--- Start Records shown ---
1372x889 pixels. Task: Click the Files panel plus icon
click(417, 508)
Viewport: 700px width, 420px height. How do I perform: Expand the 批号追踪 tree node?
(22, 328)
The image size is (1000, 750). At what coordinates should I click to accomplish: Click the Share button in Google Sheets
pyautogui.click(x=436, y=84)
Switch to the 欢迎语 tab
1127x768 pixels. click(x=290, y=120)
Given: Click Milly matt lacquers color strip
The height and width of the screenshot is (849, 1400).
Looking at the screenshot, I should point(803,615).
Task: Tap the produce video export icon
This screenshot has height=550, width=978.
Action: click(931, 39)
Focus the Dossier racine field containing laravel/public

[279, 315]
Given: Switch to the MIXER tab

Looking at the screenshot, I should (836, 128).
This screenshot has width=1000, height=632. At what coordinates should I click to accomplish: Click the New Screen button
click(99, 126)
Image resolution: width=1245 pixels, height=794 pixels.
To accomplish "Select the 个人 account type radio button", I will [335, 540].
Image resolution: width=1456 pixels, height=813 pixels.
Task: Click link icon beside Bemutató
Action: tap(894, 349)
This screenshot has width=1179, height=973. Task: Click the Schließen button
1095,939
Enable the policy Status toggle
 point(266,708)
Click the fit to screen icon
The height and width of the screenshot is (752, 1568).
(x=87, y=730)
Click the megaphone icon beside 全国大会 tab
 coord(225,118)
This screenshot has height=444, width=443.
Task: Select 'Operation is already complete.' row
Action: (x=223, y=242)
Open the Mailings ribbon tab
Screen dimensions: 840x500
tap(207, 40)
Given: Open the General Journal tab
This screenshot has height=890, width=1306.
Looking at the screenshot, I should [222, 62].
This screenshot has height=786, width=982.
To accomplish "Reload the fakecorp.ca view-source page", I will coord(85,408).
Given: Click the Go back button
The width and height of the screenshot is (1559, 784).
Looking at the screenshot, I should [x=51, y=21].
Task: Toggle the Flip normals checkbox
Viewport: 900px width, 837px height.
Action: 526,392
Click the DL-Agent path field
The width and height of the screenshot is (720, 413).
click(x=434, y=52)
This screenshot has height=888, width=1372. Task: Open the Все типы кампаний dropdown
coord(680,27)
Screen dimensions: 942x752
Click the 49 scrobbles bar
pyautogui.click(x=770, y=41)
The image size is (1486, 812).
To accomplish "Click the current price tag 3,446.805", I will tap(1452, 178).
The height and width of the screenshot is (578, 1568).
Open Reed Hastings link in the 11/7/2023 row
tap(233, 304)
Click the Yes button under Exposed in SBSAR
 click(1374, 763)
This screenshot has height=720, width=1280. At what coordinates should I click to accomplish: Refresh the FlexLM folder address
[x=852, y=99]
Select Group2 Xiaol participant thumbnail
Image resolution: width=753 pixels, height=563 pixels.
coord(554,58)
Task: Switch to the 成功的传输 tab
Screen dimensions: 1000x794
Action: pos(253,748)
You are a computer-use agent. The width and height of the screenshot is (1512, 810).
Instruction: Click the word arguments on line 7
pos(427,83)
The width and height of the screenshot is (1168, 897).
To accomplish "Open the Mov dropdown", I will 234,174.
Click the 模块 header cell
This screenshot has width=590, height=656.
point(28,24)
--- End Records shown ---
▶ Instruction:
Swap "Switch to the" for "Open the" throughout the entries above and give them again, leaving everything else unchanged.

▶ Written solution:
1372x889 pixels. Task: Click the Files panel plus icon
click(417, 508)
Viewport: 700px width, 420px height. How do I perform: Expand the 批号追踪 tree node?
(22, 328)
The image size is (1000, 750). At what coordinates should I click to accomplish: Click the Share button in Google Sheets
pyautogui.click(x=436, y=84)
Open the 欢迎语 tab
1127x768 pixels. click(x=290, y=120)
Given: Click Milly matt lacquers color strip
The height and width of the screenshot is (849, 1400).
Looking at the screenshot, I should point(803,615).
Task: Tap the produce video export icon
This screenshot has height=550, width=978.
Action: click(931, 39)
Focus the Dossier racine field containing laravel/public

[279, 315]
Given: Open the MIXER tab

Looking at the screenshot, I should (836, 128).
This screenshot has width=1000, height=632. At what coordinates should I click to accomplish: Click the New Screen button
click(99, 126)
Image resolution: width=1245 pixels, height=794 pixels.
To accomplish "Select the 个人 account type radio button", I will [335, 540].
Image resolution: width=1456 pixels, height=813 pixels.
Task: Click link icon beside Bemutató
Action: tap(894, 349)
This screenshot has width=1179, height=973. Task: Click the Schließen button
1095,939
Enable the policy Status toggle
 point(266,708)
Click the fit to screen icon
The height and width of the screenshot is (752, 1568).
(x=87, y=730)
Click the megaphone icon beside 全国大会 tab
 coord(225,118)
This screenshot has height=444, width=443.
Task: Select 'Operation is already complete.' row
Action: (x=223, y=242)
Open the Mailings ribbon tab
Screen dimensions: 840x500
tap(207, 40)
Given: Open the General Journal tab
This screenshot has height=890, width=1306.
Looking at the screenshot, I should [222, 62].
This screenshot has height=786, width=982.
To accomplish "Reload the fakecorp.ca view-source page", I will coord(85,408).
Given: Click the Go back button
The width and height of the screenshot is (1559, 784).
Looking at the screenshot, I should [x=51, y=21].
Task: Toggle the Flip normals checkbox
Viewport: 900px width, 837px height.
Action: 526,392
Click the DL-Agent path field
The width and height of the screenshot is (720, 413).
click(x=434, y=52)
This screenshot has height=888, width=1372. Task: Open the Все типы кампаний dropdown
coord(680,27)
Screen dimensions: 942x752
Click the 49 scrobbles bar
pyautogui.click(x=770, y=41)
The image size is (1486, 812).
To accomplish "Click the current price tag 3,446.805", I will tap(1452, 178).
The height and width of the screenshot is (578, 1568).
Open Reed Hastings link in the 11/7/2023 row
tap(233, 304)
Click the Yes button under Exposed in SBSAR
 click(1374, 763)
This screenshot has height=720, width=1280. At what coordinates should I click to accomplish: Refresh the FlexLM folder address
[x=852, y=99]
Select Group2 Xiaol participant thumbnail
Image resolution: width=753 pixels, height=563 pixels.
coord(554,58)
Task: Open the 成功的传输 tab
Screen dimensions: 1000x794
Action: pos(253,748)
You are a computer-use agent. The width and height of the screenshot is (1512, 810).
Instruction: Click the word arguments on line 7
pos(427,83)
The width and height of the screenshot is (1168, 897).
To accomplish "Open the Mov dropdown", I will 234,174.
Click the 模块 header cell
This screenshot has width=590, height=656.
point(28,24)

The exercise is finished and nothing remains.